● **Tasks to complete**:
1. In the text on automated feedback for student code, how often did students agree with the AI feedback at Code in Place 2021?
2. Write out the text on automated feedback for student code word for word, starting at "To test the" and ending at "open-ended student work.".

With the rise of large online computer science courses, there
is an abundance of high-quality content. At the same time, the sheer
size of these courses makes high-quality feedback to student work more
and more difficult. Talk to any educator, and they will tell you how
instrumental instructor feedback is to a student’s learning process.
Unfortunately, giving personalized feedback isn’t cheap: for a large
online coding course, this could take months of labor. Today, large
online courses either don’t offer feedback at all or take shortcuts that
sacrifice the quality of the feedback given.

Several computational approaches have been proposed to automatically
produce personalized feedback, but each falls short: they either require
too much upfront work by instructors or are limited to very simple
assignments. A scalable algorithm for feedback to student code that
works for university-level content remains to be seen. Until now, that
is. In a recent paper, we proposed a new AI system based on
meta-learning that trains a neural network to ingest student code and
output feedback. Given a new assignment, this AI system can quickly
adapt with little instructor work. On a dataset of student solutions to
Stanford’s CS106A exams, we found the AI system to match human
instructors in feedback quality.  

To test the approach in a real-world setting, we deployed the AI system
at Code in Place 2021, a large online computer science course spun out
of Stanford with over 12,000 students, to provide feedback to an
end-of-course diagnostic assessment. The students’ reception to the
feedback was overwhelmingly positive: across 16,000 pieces of feedback
given, students agreed with the AI feedback 97.9% of the time, compared
to 96.7% agreement to feedback provided by human instructors. This is,
to the best of our knowledge, the first successful deployment of machine
learning based feedback to open-ended student work.

● **Record extracts**:
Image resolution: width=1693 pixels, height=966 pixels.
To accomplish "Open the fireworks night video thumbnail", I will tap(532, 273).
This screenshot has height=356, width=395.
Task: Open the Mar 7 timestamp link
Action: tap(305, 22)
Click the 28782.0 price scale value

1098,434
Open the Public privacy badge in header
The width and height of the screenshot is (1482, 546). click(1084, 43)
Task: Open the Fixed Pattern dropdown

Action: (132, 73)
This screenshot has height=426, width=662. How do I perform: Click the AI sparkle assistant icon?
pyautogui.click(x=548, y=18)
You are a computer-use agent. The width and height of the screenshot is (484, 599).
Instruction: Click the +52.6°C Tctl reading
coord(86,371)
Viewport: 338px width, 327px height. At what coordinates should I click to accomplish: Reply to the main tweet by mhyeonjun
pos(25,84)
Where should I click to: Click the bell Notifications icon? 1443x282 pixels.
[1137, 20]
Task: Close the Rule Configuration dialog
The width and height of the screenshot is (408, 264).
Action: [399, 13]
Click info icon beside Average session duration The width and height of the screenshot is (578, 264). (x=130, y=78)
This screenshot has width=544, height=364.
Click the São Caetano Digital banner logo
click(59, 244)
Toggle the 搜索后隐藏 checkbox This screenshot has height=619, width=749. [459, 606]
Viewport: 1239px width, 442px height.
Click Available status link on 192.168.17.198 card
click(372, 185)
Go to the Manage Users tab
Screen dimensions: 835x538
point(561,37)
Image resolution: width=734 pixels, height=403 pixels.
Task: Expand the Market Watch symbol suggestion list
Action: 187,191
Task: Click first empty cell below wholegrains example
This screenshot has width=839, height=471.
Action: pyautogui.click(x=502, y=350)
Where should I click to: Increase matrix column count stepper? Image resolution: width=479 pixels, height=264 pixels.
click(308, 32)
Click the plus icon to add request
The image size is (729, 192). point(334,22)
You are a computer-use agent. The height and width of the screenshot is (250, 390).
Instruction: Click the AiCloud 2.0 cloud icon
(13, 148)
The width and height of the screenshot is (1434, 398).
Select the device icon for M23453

● **Solved tasks**:
1. 97.9% of the time.

2.
To test the approach in a real-world setting, we deployed the AI system
at Code in Place 2021, a large online computer science course spun out
of Stanford with over 12,000 students, to provide feedback to an
end-of-course diagnostic assessment. The students’ reception to the
feedback was overwhelmingly positive: across 16,000 pieces of feedback
given, students agreed with the AI feedback 97.9% of the time, compared
to 96.7% agreement to feedback provided by human instructors. This is,
to the best of our knowledge, the first successful deployment of machine
learning based feedback to open-ended student work.